Em São Paulo, que concentra a maior parte dos casos no Brasil, com mais de 4,2 mil infecções confirmadas, apenas um dos três pacientes que morreram se tratou com o tecovirimat. A Secretaria de Estado de Saúde não informou, entretanto, se o remédio foi solicitado para as outras duas.
RISCO
O remédio é essencial para frear o avanço da varíola dos macacos nos humanos, principalmente nos que têm algum tipo de imunodepressão, como HIV, transplante ou quimioterapia recente.
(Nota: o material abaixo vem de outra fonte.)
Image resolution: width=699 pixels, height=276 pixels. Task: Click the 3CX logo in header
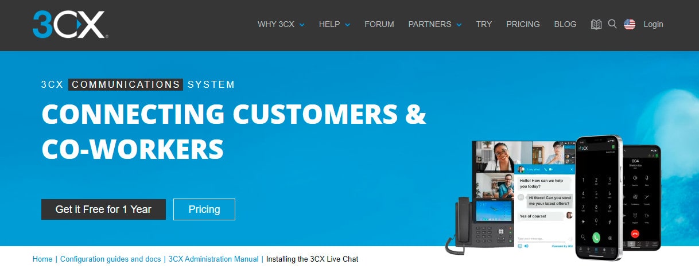tap(69, 24)
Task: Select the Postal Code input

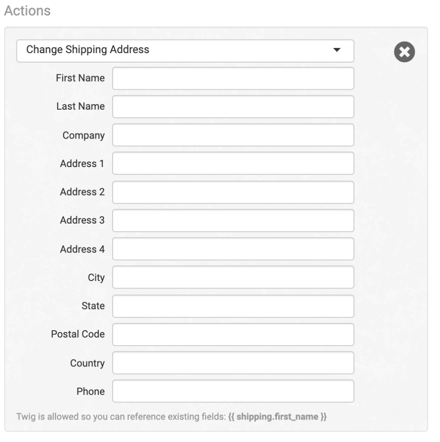Action: [x=233, y=335]
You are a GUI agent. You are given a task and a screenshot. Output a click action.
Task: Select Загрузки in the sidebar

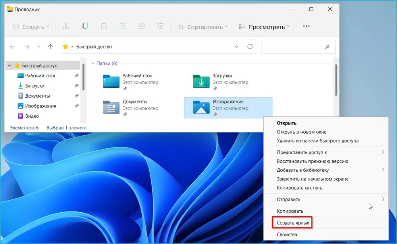35,86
Em agosto, o ministério informou ter conseguido os primeiros lotes do remédio, após doação da fabricante, a SIGA, e disse estar em negociação com a Organização Pan-Americana da Saúde (Opas), braço da Organização Mundial da Saúde (OMS) no continente, para receber novas remessas.
"Tentamos com os órgãos públicos, com o prefeito, com pessoas do Ministério Público, com quem a gente podia. Mas todos falaram que, infelizmente, era assim, teria de esperar", conta Brunna Toureiro, de 31 anos, irmã de Benício. Ela e o pai, o motorista de frete Amabilio Ferreira, de 57 anos, entraram em contato com conhecidos nos Estados Unidos, onde o remédio está disponível desde agosto.
CRITÉRIOS
Em agosto, na época da entrega do primeiro lote, o governo federal disse que os critérios de distribuição tecovirimat ficariam a cargo do Centro de Operação de Emergências para monkeypox do ministério. Mas esses parâmetros ainda não são claros nem para as equipes médicas que pedem o tratamento. No Espírito Santo, um paciente aguarda o tratamento desde 17 de outubro e, segundo a Secretaria da Saúde local, "ainda não há previsão para o envio".
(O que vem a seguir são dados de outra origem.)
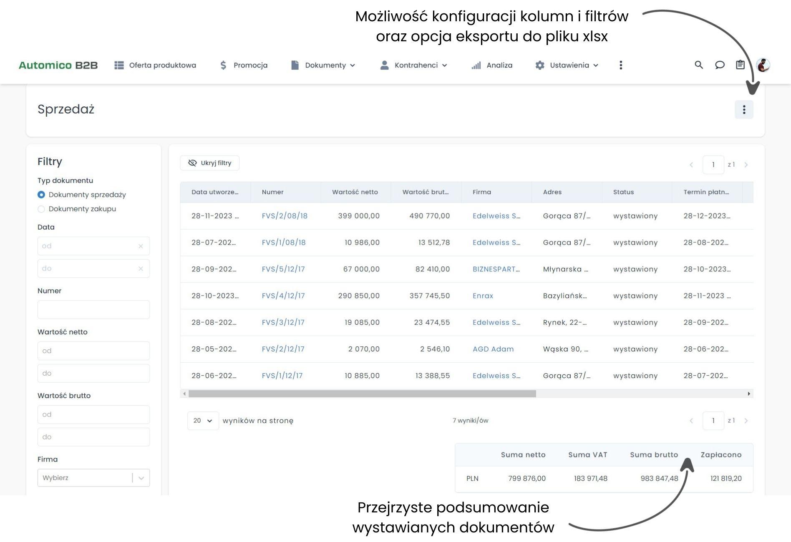The width and height of the screenshot is (791, 542).
Task: Open the Firma 'Wybierz' combo box
Action: click(93, 478)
Já o Rio Grande do Norte teve acesso ao remédio para dois pacientes. Um deles foi solicitado em 15 de outubro e esperou 35 dias. No segundo caso, foi pedido em 3 de dezembro e chegou só três dias depois. O tecovirimat de Benício chegou somente em 19 de novembro, após o Hospital Nereu Ramos ter negociado diretamente com o laboratório produtor. "Se a gente tivesse esperado o Ministério da Saúde, talvez não teríamos conseguido nem esse tratamento", disse Eduardo Macário, superintendente da Vigilância em Saúde de Santa Catarina.
O pedido foi feito ao governo federal em 7 de outubro. Após ficar sem resposta ou previsão de entrega, o hospital conseguiu contatar a fabricante do remédio, que doou cinco tratamentos para uso compassivo. Como o ministério teve de intervir no processo de importação e Santa Catarina tinha apenas Benício na fila, segundo Macário, os outros quatro foram redistribuídos aos outros Estados.
"Foi difícil, porque o ministério não tem estoque estratégico. Os tratamentos que chegaram foram totalmente consumidos", aponta ele. "O que preocupa a gente e todos os Estados é a ausência desse estoque estratégico. Se existisse, talvez não tivesse demorado 30 dias para o remédio chegar."
Segundo Macário, a recomendação de uso do tecovirimat é "o quanto antes". A maioria dos estudos e pesquisas recentes aponta que os sinais de melhora começam a se intensificar após 14 dias de tratamento. Benício morreu no décimo dia da medicação. Ele não resistiu a uma infecção generalizada. Ao longo dos 50 dias em que Benício esperava a chegada do tecovirimat, a varíola dos macacos se espalhou de modo desenfreado pelo corpo.
NOTA
Em nota, o ministério informou ter recebido 28 tratamentos contra a mpox, por meio de doação da OMS e do laboratório fabricante. O último lote, com 16 tratamentos, foi recebido em novembro e utilizado em dez pacientes elegíveis.
Os critérios para uso compassivo do medicamento são: resultado laboratorial positivo com lesão visível ou paciente internado com a forma grave. Para esse segundo grupo, leva-se em conta a presença de encefalite, pneumonite, lesões cutâneas com mais de 250 erupções pelo corpo, entre outros sinais. "O Ministério da Saúde segue em contato com a OPAS/OMS para aquisição de mais tratamentos, além de contato com outros países para verificar a possibilidade de doações", acrescentou.
As informações são do jornal O Estado de S. Paulo.